Developed out of a highly regarded predecessor (M1 Tank Platoon 2), eagerly awaited, and seeming to spend an inordinately long time in development, Gunship! should have been a fine product. In the event, it is difficult to escape the conclusion that someone in Microprose or Hasbro pulled the plug on the project before development was complete. Rather than simply abandoning the game, and losing all the development funds invested in it, a decision was made to market the half-complete game in an attempt to recoup some of the losses.

From a purely financial point of view, this makes good sense. From the point of view of one of the poor suckers who paid £30 for the dubious privilege of taking part in some late Beta testing, this feels like a confidence trick. I bought this game (despite generally bad reviews) because I enjoyed M1TP2, and because I had a high regard for Microprose as a developer. Bad mistake!


Gunship! Should be a good game when it’s finished.

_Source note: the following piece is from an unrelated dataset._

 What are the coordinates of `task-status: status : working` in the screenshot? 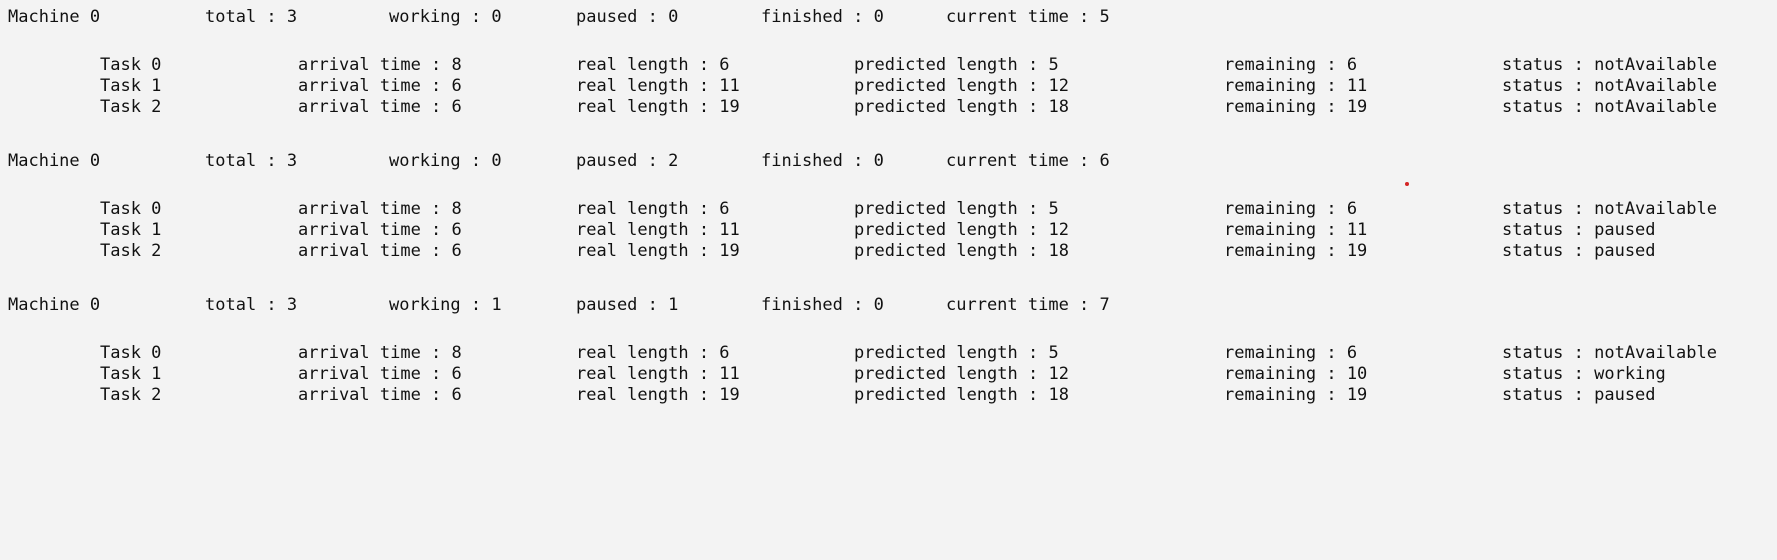 It's located at (1584, 374).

So what’s wrong with Gunship! Lot of things, from game controls that just don’t work (try getting the pilot to follow your commands as the gunner), to elements of gameplay that are bizarre (switch to the map screen from the pilot’s cockpit, go back to the cockpit and find you have crashed) to faults that should not have got through even the most cursory quality control check (try the second training mission, after the first few lines, the speech telling you what to do reverts to lines from the first training mission, so you can’t complete the mission). Either there wasn’t any quality control done on this product, or the results of QC were ignored before the game was released. Either way, this wasn’t a product that was ready for release.

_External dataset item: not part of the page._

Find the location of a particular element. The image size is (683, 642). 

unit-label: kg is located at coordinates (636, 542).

There have of course been other games that have had initial problems, but which have been greatly improved by subsequent patches (Falcon 4 springs to mind). Which made Hasbro’s prompt announcement that they would not be releasing any patches for Gunship! very surprising (OK, I know, they relented and eventually did release a small patch. But it was a pretty half-hearted attempt, and does not excuse their initial attitude).